• [SUPPLIED RECORDS]:
= = =
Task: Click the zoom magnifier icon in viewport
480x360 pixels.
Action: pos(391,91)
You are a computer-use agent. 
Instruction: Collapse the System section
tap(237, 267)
= = =
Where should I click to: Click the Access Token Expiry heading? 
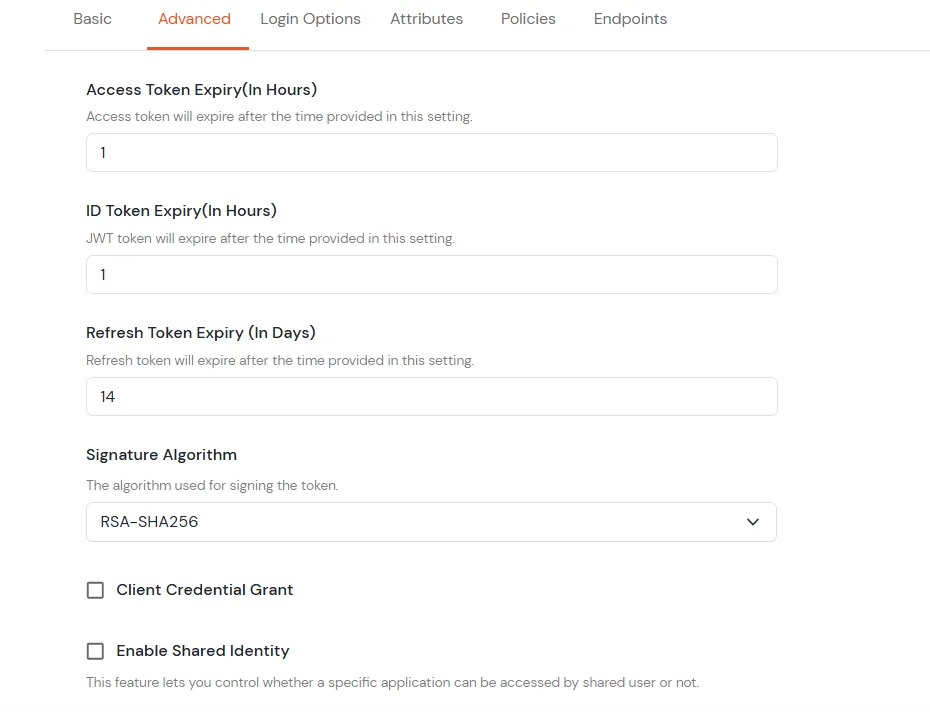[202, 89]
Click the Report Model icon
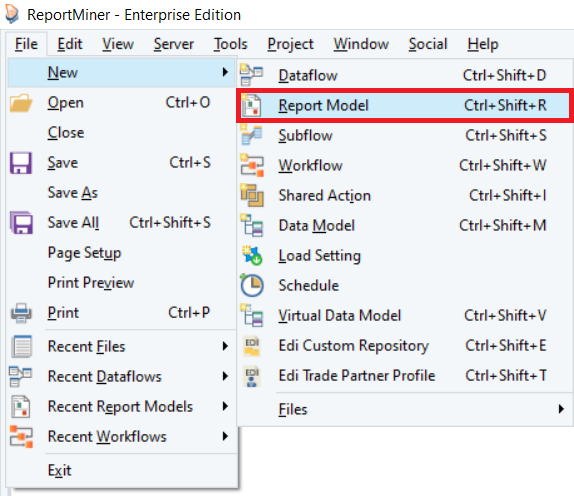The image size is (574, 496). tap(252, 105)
= = =
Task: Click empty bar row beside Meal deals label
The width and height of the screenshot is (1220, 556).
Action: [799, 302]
= = =
• [REQUIRED WORK]: Isolate the lines above that contain the word "Task" and copy them.

• [WRITTEN RESPONSE]:
Task: Click the zoom magnifier icon in viewport
Task: Click empty bar row beside Meal deals label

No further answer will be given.